## What the task asks
Output, exactly and in full, only the lines from the one containing "Open the editor settings gear" to the last line of the data. Pictures should not appear.

---- Information shown

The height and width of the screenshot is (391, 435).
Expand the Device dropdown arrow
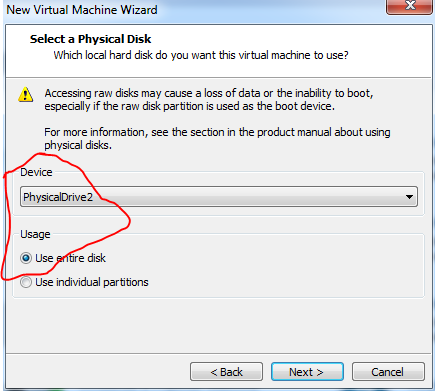tap(409, 197)
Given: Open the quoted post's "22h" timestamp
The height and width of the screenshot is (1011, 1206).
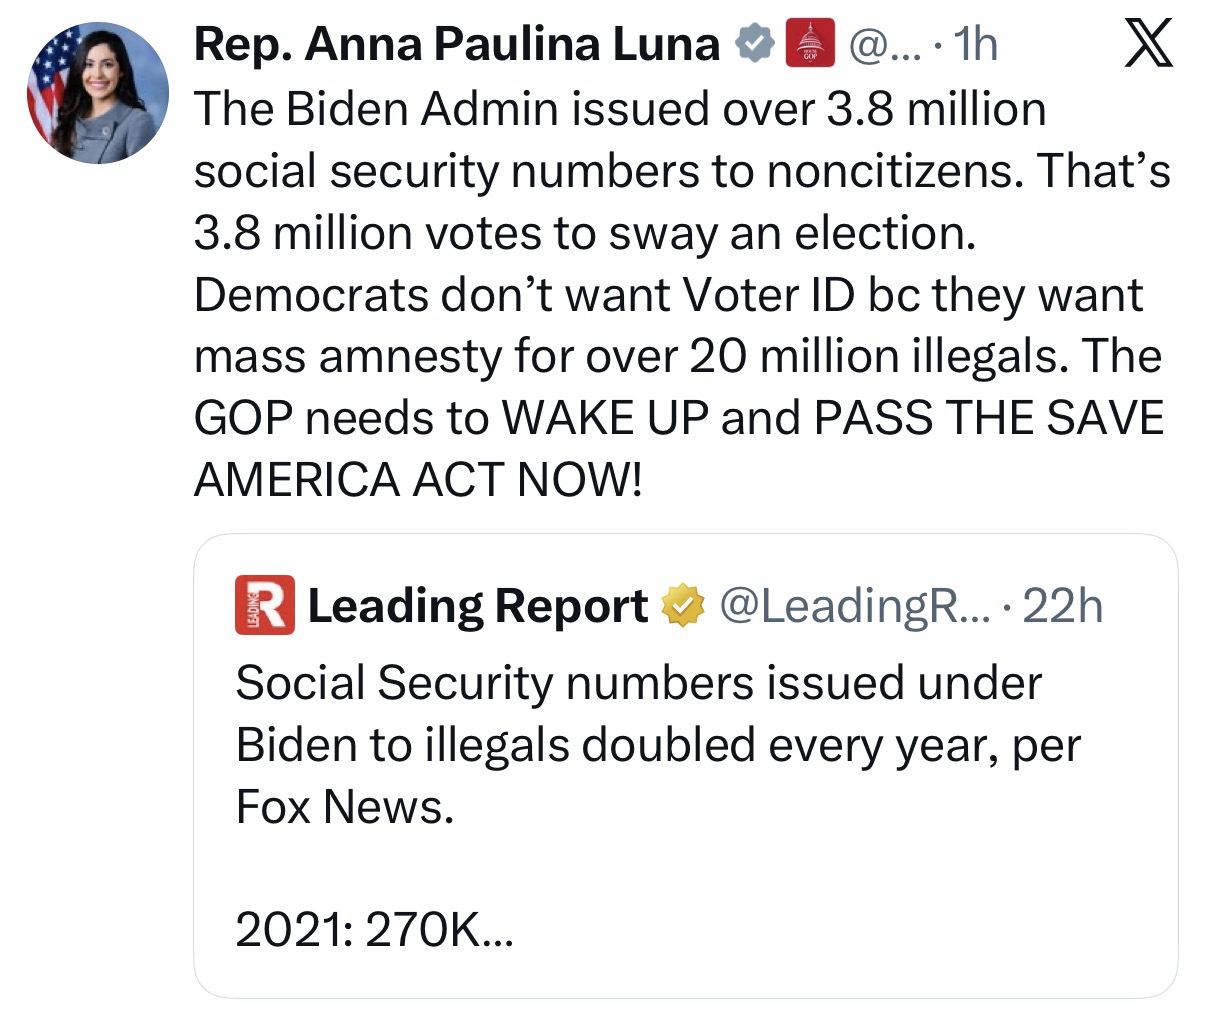Looking at the screenshot, I should 1063,605.
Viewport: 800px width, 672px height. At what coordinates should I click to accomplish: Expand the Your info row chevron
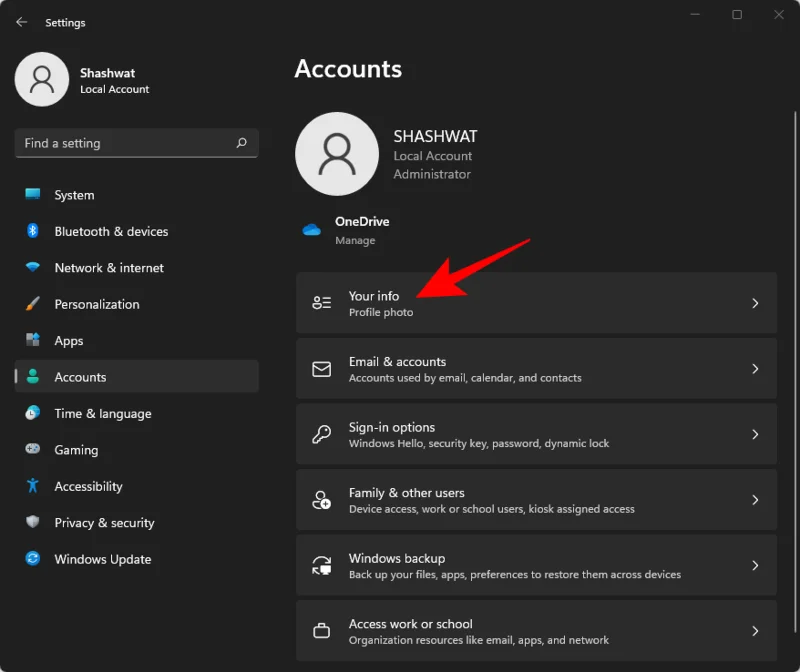coord(757,303)
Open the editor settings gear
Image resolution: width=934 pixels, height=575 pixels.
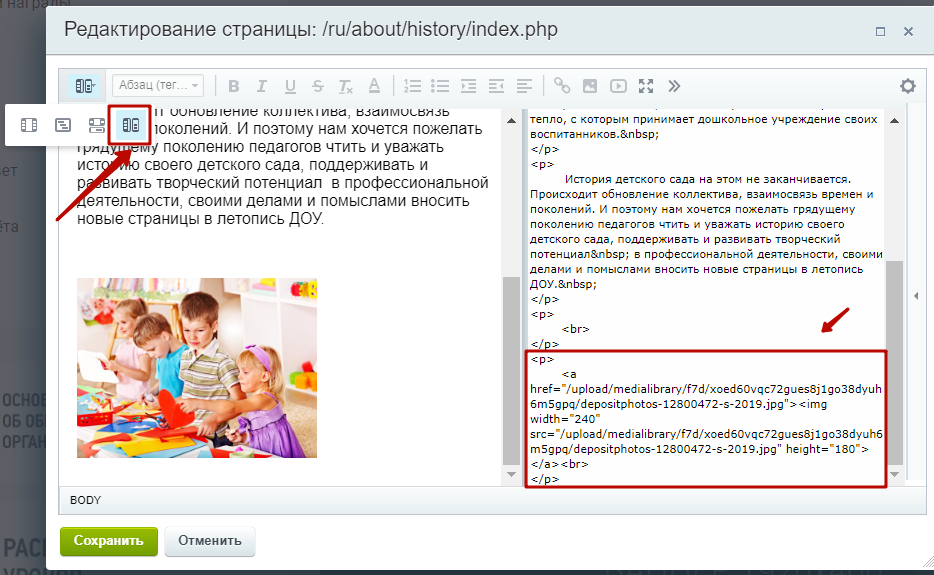click(x=908, y=86)
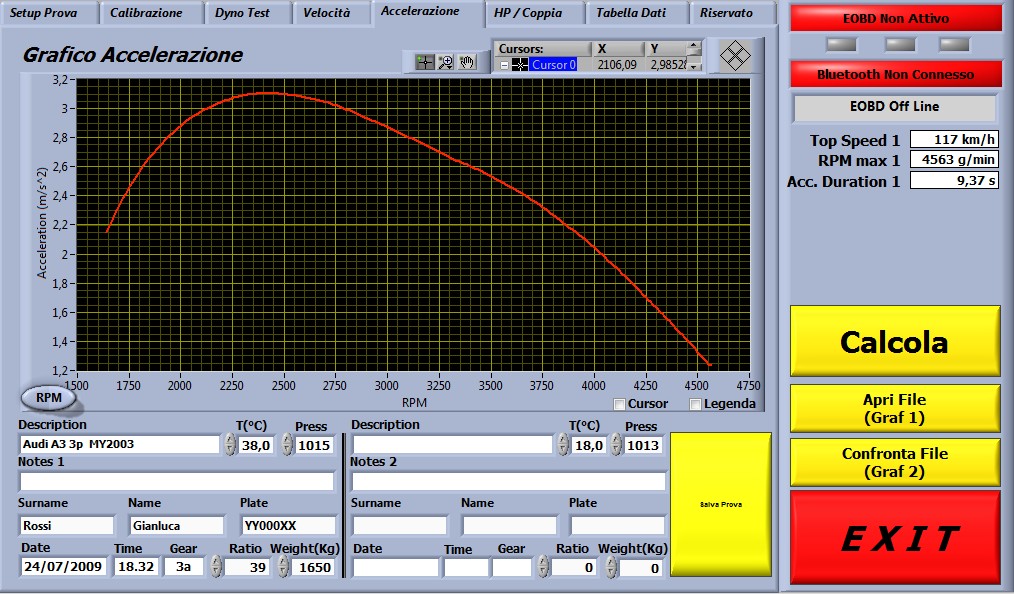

--------

## Problem solution
Open the editor settings gear
Image resolution: width=934 pixels, height=575 pixels.
click(x=908, y=86)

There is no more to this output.